Find "The image size is (1198, 566)." and "Click the help" in the records below. Copy the lines holding them and every line between, exactly, and no others.

##### Information supplied

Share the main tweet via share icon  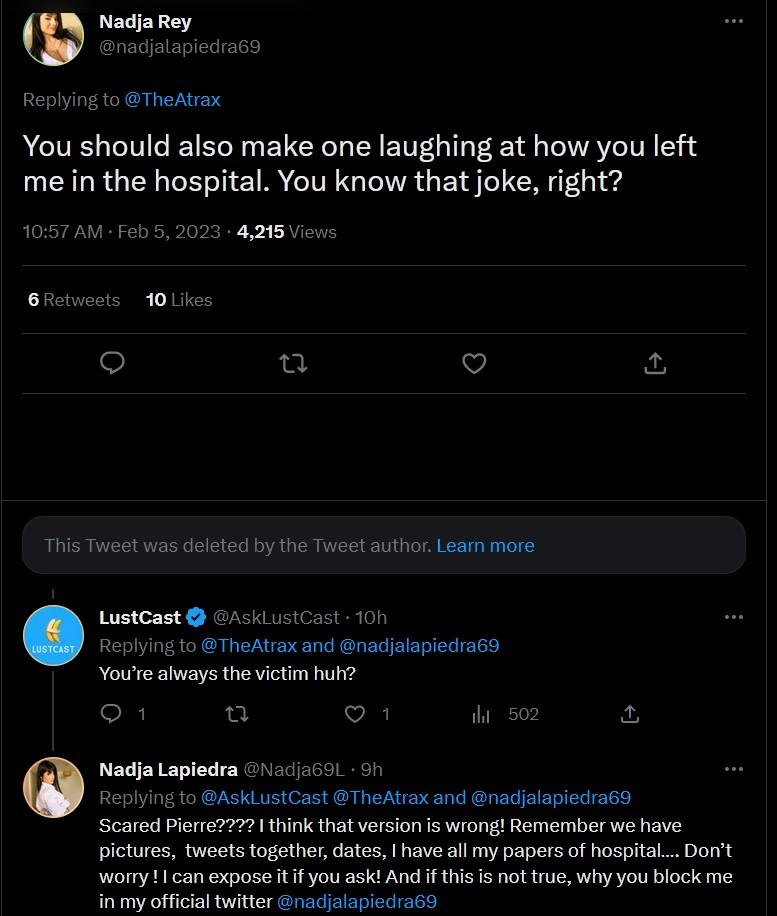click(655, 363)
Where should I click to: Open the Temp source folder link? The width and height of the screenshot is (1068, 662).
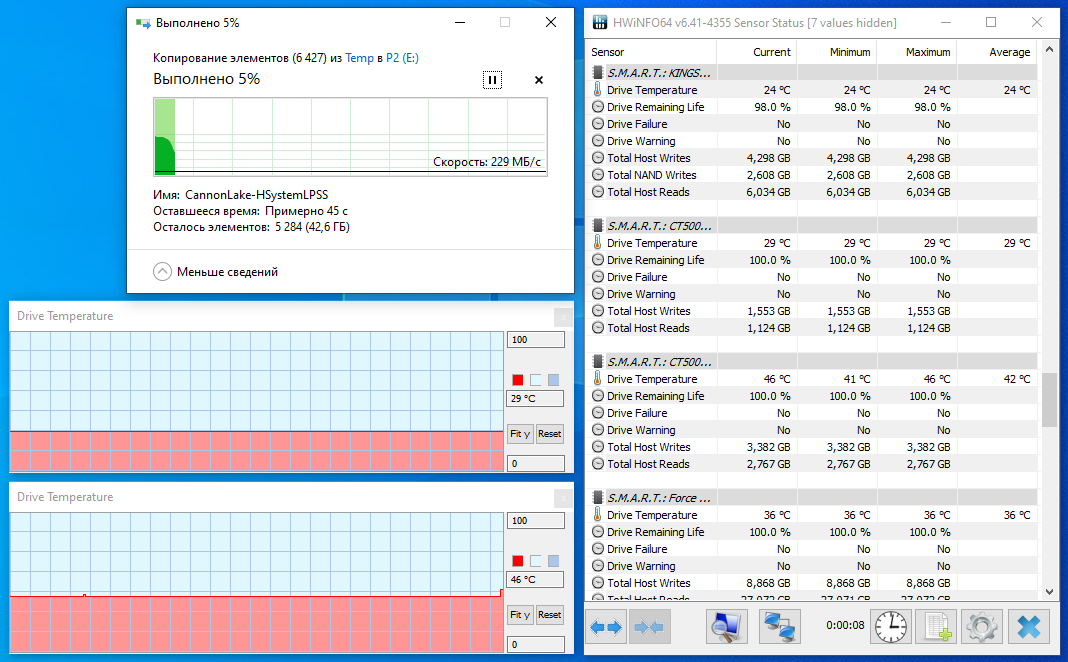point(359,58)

##########
##### Information supplied

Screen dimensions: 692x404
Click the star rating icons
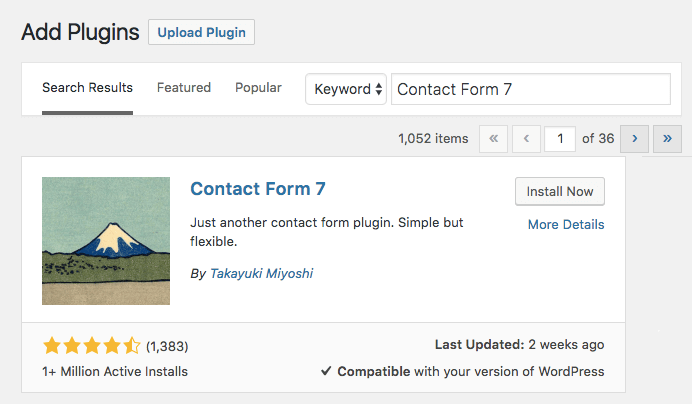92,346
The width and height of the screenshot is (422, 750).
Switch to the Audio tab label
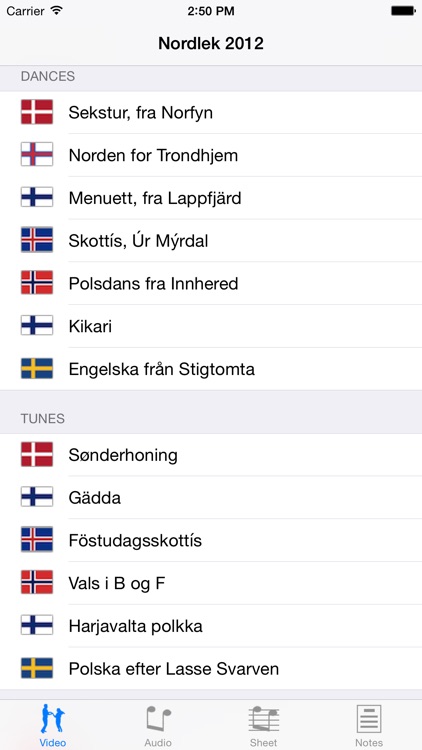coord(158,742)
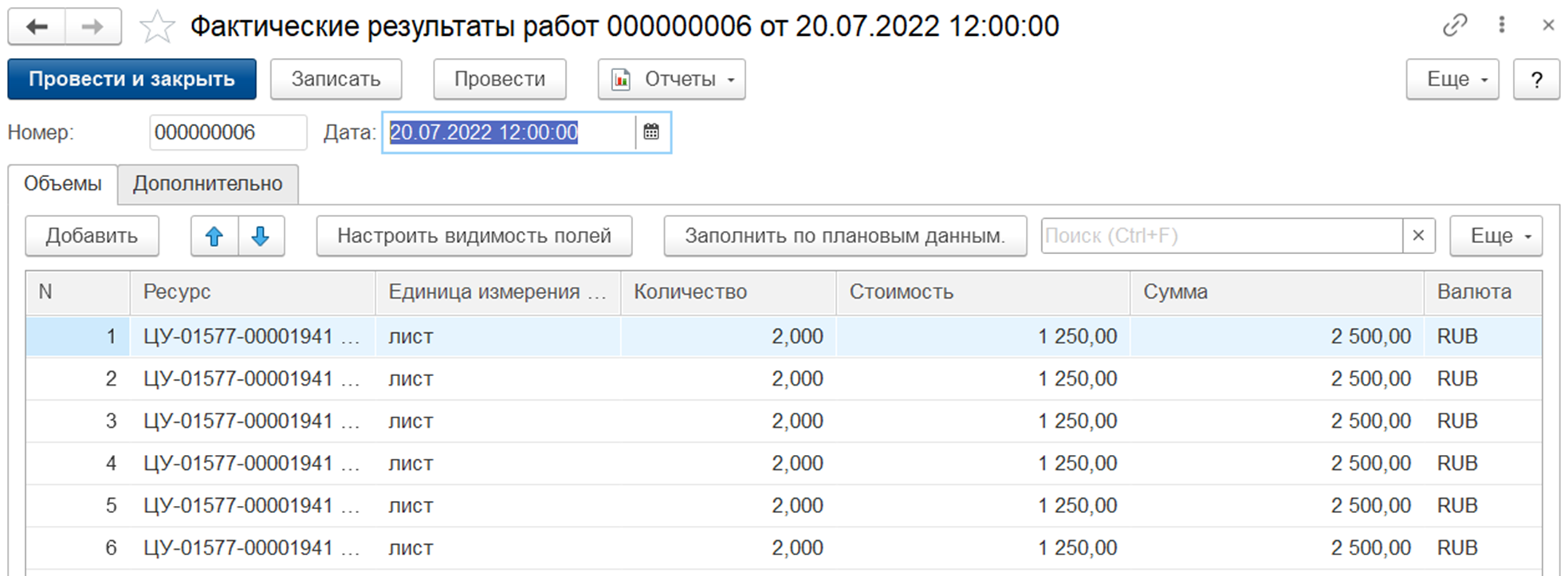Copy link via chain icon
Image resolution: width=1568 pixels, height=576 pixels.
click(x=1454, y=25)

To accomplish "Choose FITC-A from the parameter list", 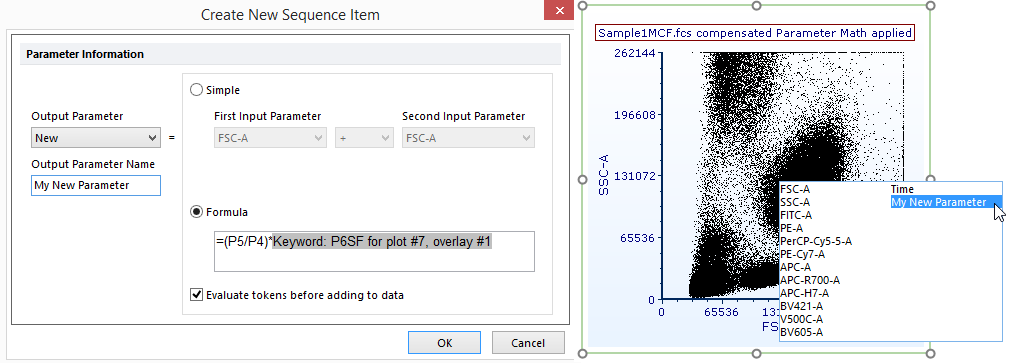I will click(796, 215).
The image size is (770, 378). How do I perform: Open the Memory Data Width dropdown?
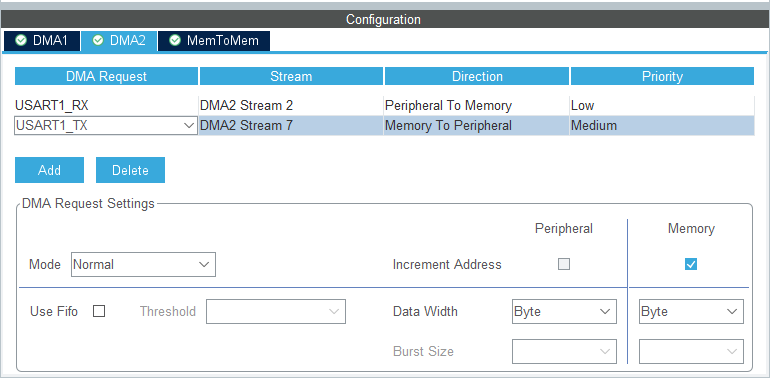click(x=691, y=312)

##########
##### Information supplied

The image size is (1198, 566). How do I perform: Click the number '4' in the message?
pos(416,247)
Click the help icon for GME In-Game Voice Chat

##########

## Response to the task
The image size is (1198, 566). How do I perform: Click the number '4' in the message?
pos(416,247)
Click the help icon for GME In-Game Voice Chat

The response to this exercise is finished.